Слегка смутившись, Сайрус просто кивнул мисс Говард:

– Ничего особенного, мисс. Процесс уже начали?

– Думаю, да, – отозвалась она. – Слава богу, с Кларой пойти разрешили семье – когда они добрались сюда, она была бледнее бумаги.

– Ага, – встрял я, стараясь подглядеть в щель между раздвижными дверями красного дерева, ведущими в комнату заседаний, но ничего не увидел. – Похоже, придется занять выжидательную позицию. – И поднял руки. – И да, прежде чем кто-то спросит – у меня куча сигарет…

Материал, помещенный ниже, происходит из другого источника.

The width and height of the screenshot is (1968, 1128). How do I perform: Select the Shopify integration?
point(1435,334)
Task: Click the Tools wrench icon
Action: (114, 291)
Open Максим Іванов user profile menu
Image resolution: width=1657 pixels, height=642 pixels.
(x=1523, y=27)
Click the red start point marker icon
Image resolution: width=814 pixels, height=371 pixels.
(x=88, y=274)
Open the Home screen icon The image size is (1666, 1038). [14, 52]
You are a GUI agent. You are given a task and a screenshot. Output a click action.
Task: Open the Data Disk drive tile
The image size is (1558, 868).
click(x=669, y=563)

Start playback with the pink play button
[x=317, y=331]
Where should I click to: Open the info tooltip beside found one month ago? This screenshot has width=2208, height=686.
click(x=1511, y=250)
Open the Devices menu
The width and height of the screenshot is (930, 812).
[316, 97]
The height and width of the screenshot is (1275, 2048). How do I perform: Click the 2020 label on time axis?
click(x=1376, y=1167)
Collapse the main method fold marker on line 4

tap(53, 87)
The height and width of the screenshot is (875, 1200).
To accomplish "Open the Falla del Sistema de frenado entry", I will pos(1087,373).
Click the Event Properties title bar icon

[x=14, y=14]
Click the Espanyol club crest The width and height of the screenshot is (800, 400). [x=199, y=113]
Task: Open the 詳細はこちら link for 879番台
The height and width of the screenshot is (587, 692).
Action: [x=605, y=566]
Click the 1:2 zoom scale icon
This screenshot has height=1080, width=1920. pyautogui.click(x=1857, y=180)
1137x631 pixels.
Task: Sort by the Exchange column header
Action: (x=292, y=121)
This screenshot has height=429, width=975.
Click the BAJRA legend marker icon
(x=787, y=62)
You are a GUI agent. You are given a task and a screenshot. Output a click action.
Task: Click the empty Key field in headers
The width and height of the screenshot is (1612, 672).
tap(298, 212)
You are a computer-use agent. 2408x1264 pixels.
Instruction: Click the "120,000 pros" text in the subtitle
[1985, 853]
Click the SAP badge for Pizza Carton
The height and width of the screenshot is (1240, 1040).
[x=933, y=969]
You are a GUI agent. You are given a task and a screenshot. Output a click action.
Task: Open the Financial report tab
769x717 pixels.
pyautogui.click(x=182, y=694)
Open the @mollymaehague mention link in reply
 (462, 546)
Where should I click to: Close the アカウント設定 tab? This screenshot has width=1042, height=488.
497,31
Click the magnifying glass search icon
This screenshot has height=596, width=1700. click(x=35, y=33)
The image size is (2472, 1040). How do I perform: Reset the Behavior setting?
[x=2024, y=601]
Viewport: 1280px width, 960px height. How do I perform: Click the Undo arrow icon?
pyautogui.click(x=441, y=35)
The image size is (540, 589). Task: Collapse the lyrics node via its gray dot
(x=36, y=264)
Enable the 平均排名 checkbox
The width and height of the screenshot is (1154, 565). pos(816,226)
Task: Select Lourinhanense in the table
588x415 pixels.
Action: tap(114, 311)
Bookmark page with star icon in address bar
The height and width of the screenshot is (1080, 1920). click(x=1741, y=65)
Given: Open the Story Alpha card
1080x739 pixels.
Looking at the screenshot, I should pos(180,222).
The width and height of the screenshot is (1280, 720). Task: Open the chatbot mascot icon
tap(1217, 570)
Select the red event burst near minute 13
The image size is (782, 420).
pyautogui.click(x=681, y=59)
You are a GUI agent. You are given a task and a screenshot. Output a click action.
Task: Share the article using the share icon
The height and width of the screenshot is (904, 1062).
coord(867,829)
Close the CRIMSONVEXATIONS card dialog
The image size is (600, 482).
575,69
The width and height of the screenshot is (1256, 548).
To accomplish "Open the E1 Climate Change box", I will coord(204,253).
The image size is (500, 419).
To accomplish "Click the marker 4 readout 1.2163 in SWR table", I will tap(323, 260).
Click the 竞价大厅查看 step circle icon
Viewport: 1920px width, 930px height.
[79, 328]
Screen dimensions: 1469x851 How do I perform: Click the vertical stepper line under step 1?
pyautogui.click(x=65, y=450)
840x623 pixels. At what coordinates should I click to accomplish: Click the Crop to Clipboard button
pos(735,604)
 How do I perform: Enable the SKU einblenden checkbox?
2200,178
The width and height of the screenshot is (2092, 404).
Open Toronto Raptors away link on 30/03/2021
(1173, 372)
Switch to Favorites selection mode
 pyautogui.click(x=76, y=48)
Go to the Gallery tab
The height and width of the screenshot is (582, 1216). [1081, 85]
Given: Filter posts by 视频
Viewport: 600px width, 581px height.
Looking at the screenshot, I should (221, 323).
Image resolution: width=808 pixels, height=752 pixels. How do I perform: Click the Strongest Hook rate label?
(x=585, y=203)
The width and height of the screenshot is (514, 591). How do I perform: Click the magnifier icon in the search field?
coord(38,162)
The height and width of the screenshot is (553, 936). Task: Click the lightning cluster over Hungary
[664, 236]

То было нервное время – эти последовавшие часа два: податься было некуда (прогулку на улице, понятно, отклонили), и заняться нечем, только курить и переживать. Кто бы там ни мастерил эти двери в суде, работенку он проделал знатную – ведь, не считая того, что в щель между ними не удавалось разглядеть ни черта, до нас ни разу не донеслось никаких звуков четче смутного бормотания – да и того-то ничтожно мало. Мистер Мур заметил, что это хороший знак – вот только хороший он был или нет, все равно странно и в немалой степени волнительно было стоять снаружи, не слыша обычной судебной перепалки. До нас не доносилось даже случайного эха от стука молотка судьи, ведь, как я уже говорил, заседания большого жюри были бенефисами окружного прокурора (или, как в нашем случае, его помощника), и в этом зале попросту не было судьи, чтобы вмешаться в ход дел. Там был лишь один мистер Пиктон, его показания и свидетели, и сами присяжные жюри. Так что, с учетом такого расклада и малого количества шума, просачивающегося через двери, похоже, нам и впрямь стоило счесть, что дела шли неплохо – и пока время тянулось, каждый из нас все сильнее старался в это поверить.

И в кои-то веки предположения наши совпали с фактами. Где-то в половине второго мы услышали в комнате грохот стульев и шаги, потом двери красного дерева раскрылись; у каждой створки стояло по судебному приставу. Первыми из зала вышли Вестоны с доктором; последний с чувством обращался ко все еще бледной Кларе – но, пройдя мимо, он наградил нас коротким уверенным кивком, без сомнений говорившим о том, что они добились предъявления обвинительного акта. Последовали быстрые взаимные поздравления, но их прервал вид выходившей из зала семьи Вестонов: старый Иосия смотрелся так, будто побывал в сражении, а его жена Руфь выглядела очень бледной и изнуренной – на самом деле, сдается мне, она бы рухнула в обморок прямо на пол, когда бы ее не поддерживали под руки Питер и Кейт. Когда они миновали нас, вся радость погасла от холодного осознания того, что только что случилось, и что теперь оставалось сделать – и того, в какой опасности все они могли оказаться, вернись в Боллстон-Спа Либби Хатч.